I’m starting to see the end-game of the STM/NISO RA21: Resource Access for the 21st Century project. And, dear reader, I’m a little unsettled by it.
I mean, it sounds innocent enough – even laudable:
RA21’s mission is to align and simplify pathways to subscribed content across participating scientific platforms. RA21 will address the common problems users face when interacting with multiple and varied information protocols.
But, have we really thought through the implications of what is being pursued?
Most librarians are very familiar with how challenging it can be to get to the PDF from a citation. Roger Schonfeld has done great work raising these issues. When I watch this video of his attempt to gain access to an article, I sometimes have the Ride of the Valkyries running along as a soundtrack in my head (start at 6:45 for the specific demonstration).
As a PhD student, I experience my own frustrations with this regularly. Even though I am a librarian who knows how our systems are configured, I can find myself clicking through to dead-ends and frustrated with embargoes, content that is published but not yet processed for the platform via which my library subscribes to it, DOIs that aren’t yet registered, etc. It is particularly egregious when a platform, such as Elsevier’s ScienceDirect in this case, prevents users from using established pathways to library provided access. I find myself spending hours of time to retrieve a minimal number of sources.
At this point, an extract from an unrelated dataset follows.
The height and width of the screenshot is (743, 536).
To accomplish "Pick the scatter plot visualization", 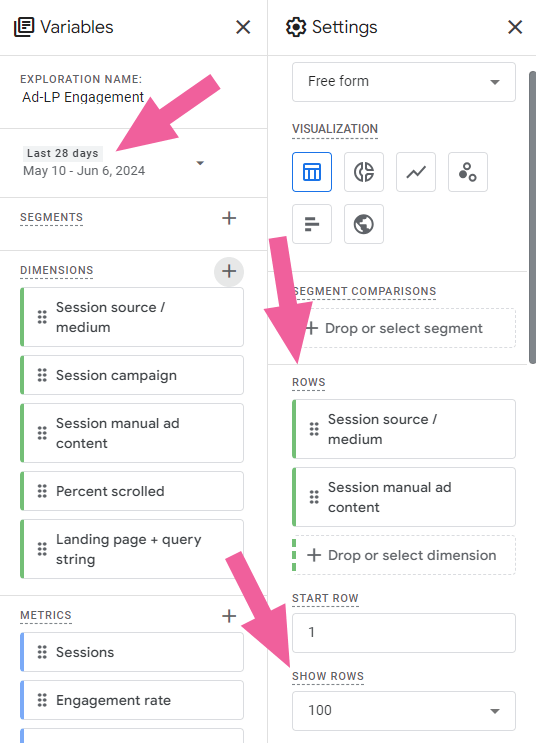I will (x=468, y=172).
Libraries put a great deal of effort into supporting and managing links, openURL resolvers, proxy servers, etc. I am responsible for managing the A-Z and subject database listings on our library website. I know how challenging and time-consuming even that aspect alone can be. So, of course librarians are interested in publisher efforts to “align and simplify pathways to subscribed content across participating scientific platforms.”
But, is the approach chosen by RA21 what we meant?
Publishers, libraries, and consumers have all come to the understanding that authorizing access to content based on IP address no longer works in today’s distributed world. The RA21 project hopes to resolve some of the fundamental issues that create barriers to moving to federated identity in place of IP address authentication.
Authorizing access based on IP address no longer works? Honestly, it seems to work rather well much of the time. Seamless. So seamless our users often don’t realize it is happening! Okay, I’ll grant that off-campus access is where the IP authentication system does often break down if users do not go through the library website and its proxied links. But, is “federated identity” across platforms the solution we want?
I have been encouraging librarians to take a more active interest RA21 for more than a year. At this point in the conversation many have said to me, “what does that even mean?” Great question!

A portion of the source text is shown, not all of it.